That did seem excessive to me as well. I do worry about the DX of trying to work on an app with this. After each edit, I would expect a solid compile time to simply try your work.

I don't think GPUI has it integrated yet, but Dioxus's Subsecond tool [0] implements binary hot-patching for Rust apps which can help alieviate this problem.

The other thing you can do (which is popular in the Bevy community) is to compiile the "core runtime" into dynamic library. Then you don't need to recompile that set of crates for incremental builds.

[0]: https://github.com/DioxusLabs/dioxus/tree/main/packages/subs...

> The other thing you can do (which is popular in the Bevy community) is to compile the "core runtime" into dynamic library. Then you don't need to recompile that set of crates for incremental builds.

I'm curious as to what this means exactly. Are you saying keep the UI stuff in a separate crate from rest of app or ???. And just a separate or an actual dynlib? (wouldn't that imply C ABI? would make it a pain to interface with it)

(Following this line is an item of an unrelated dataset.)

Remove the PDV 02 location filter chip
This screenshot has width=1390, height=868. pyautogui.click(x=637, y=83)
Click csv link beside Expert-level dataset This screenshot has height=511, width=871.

An actual dynlib (containing the core framework crates that typically dont change between compiles (and which in C world might be installed as precompiled system libraries)).

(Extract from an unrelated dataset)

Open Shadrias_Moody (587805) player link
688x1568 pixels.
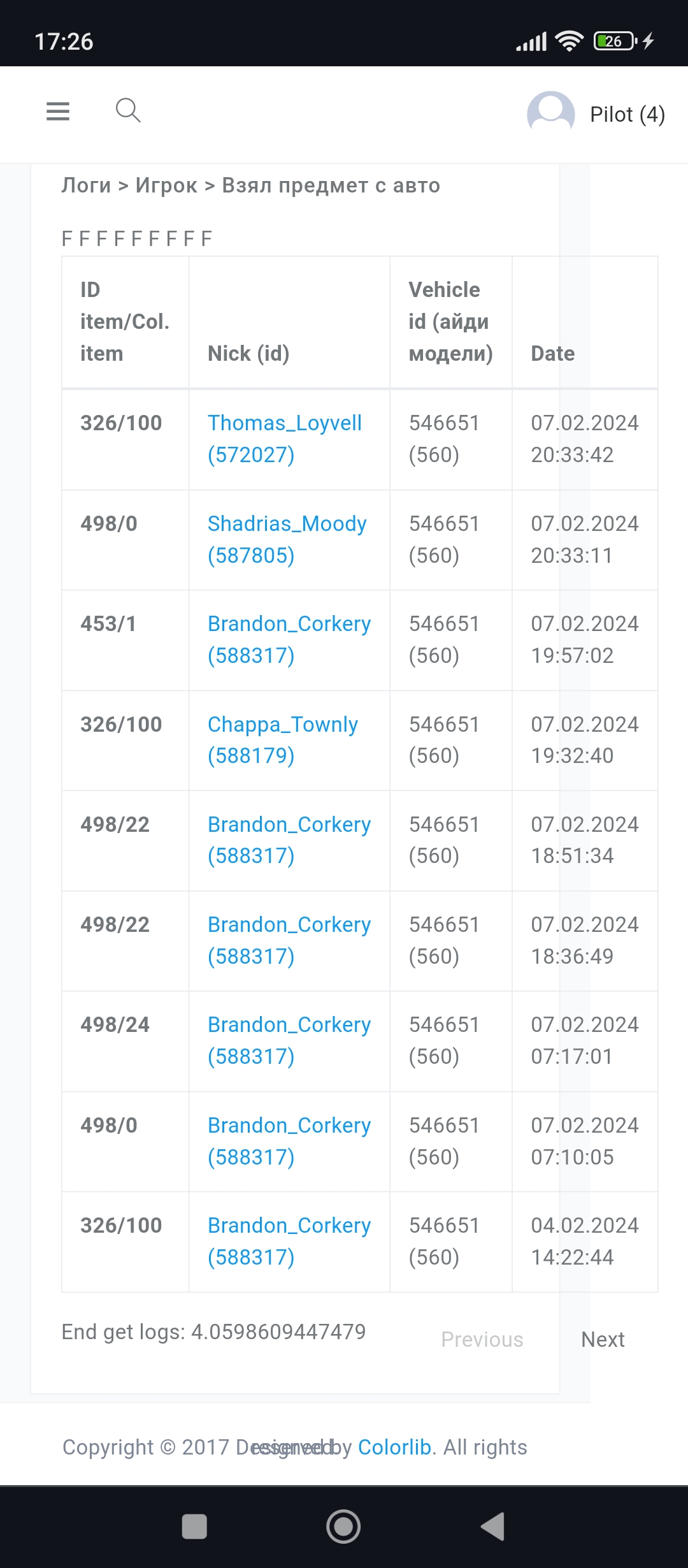pyautogui.click(x=287, y=539)
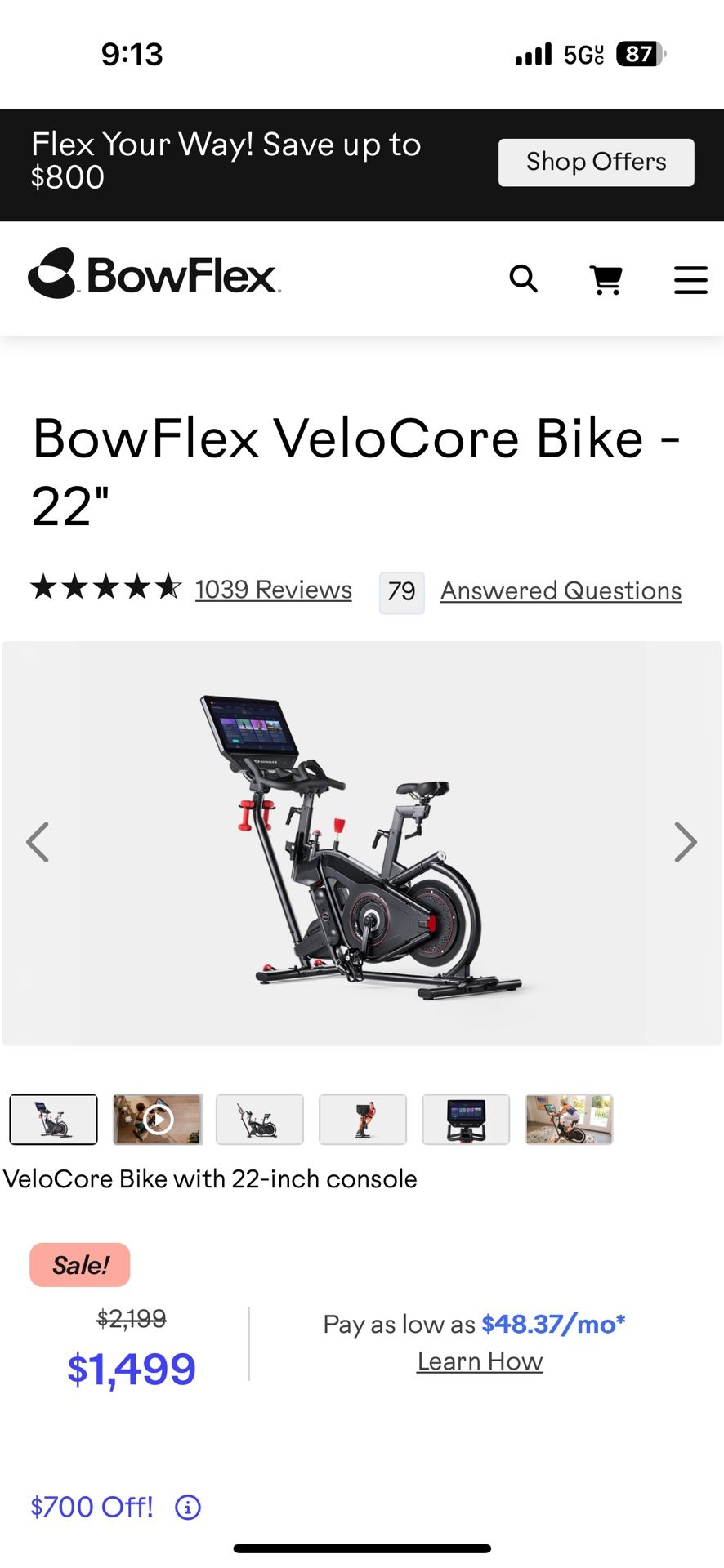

It doesn't necessarily require C ABI. Rust doesn't make any guarantees about stability of the Rust ABI. But if you compile the app and the dynlib with the same compiler version then it works in practice (and IIRC there are enough things relying on this that this is unlikely to break in future).

That does mean you need to recompile the dynlib when you upgrade the compiler, but that is probably infrequent enough not to be a huge issue. Certainly if your aim is fast-recompiles in response to e.g. ui style changes then it ought to work.

--

A note on the sort of Rust compile times I see for a TodoMVC app using my Rust UI framework (412 dependencies):

- A clean release build (-O3) is 1m 01s

- An incremental (-03) rebuild is 1.7s

- A clean debug build (-O0) is 35s

- An incremental debug build (-O0) is 1s

That's on a 2021 MacBook M1 Pro which is fairly fast, but I hear the M4 machines are ~twice as fast. And that's also without any fancy tricks.

I did some quick research. I knew Rust ABI was unstable, but I didn't realize you could create Rust ABI dynlib and Rust would automatically dynamically link it. For intra-app it would work just fine. Neat. Link: https://stackoverflow.com/questions/75903098/dynamic-linking...

However, I don't see what advantage this gives. You are going to specify that dependency in your Cargo.toml just like any statically linked crate. Anything that would invalidate the cache for a static crate would invalidate it for a dynamic linked crate. Iow, it seems like separate crates are the magic here, not the linking type. What am I missing?

Thanks for the build stats. Those are helpful. I have an M1 Max currently.

UPDATE: Good points below. As a dynlib it would create a boundary for sure (no LTO, etc.). Worth playing with, thx.

> I don't see what advantage this gives

I believe it may "just" be faster link times. Which may seem minor, but link times can often dominate incremental compile times because it's a slow and (at least historically) serial step which is O(total code size) even if the actual compilation is incremental.

See mold's linking benchmarks: https://github.com/rui314/mold. It can be the difference between multiple 10s of seconds with traditional linkers vs <2s with newers ones.

There are few strategies for dealing with this:

1. Is just to use a faster multi-threaded linker. On Linux, lld, mold, and wild on Linux are all much faster than the traditional ld/gold (and the latter two another step above lld). On macOS, the new built-in ld64 is pretty good. Not sure what the state is on Windows: possibly lld is best?

2. Is dynamic linking as above. This seems to be faster even though the dynamic links need to resolved at runtime. I presume because at least the links wholly within the dynlib don't need to be resolved.

3. Is tools like Subsecond (https://github.com/DioxusLabs/dioxus/tree/main/packages/subs...) which effectively implement incremental linking by diffing the symbols in object files.

Even in Dioxus the usefulness is somewhat limited right now though.

(dioxus-7-rc.3)

It usually only works when reordering elements, or changing static values (styles, attributes, etc).

Which, to be fair, does speed things up a lot when tinkering with small details.

But 70%+ or so of my changes still result in recompiles.

Are talking about the "hotreloading" or the "hotpatching"? (There are two separate mechanisms) The hotreloading just does RSX and assets, and is very fast, the hotpatching is a recompile (no getting around compiling Rust code), but it should be a faster one, and in many cases it should be able to maintain application state.

I've been able to get the hotpatching to work for use cases like "extract some UI code" into a new component that didn't exist before.

Note that the hotpatching is not enabled by default, you have to specify --hotpatch when running dx

Ah, thanks for the hint.

I indeed was not enabling it.

I'll give it a try!

Incremental compiles should be fast.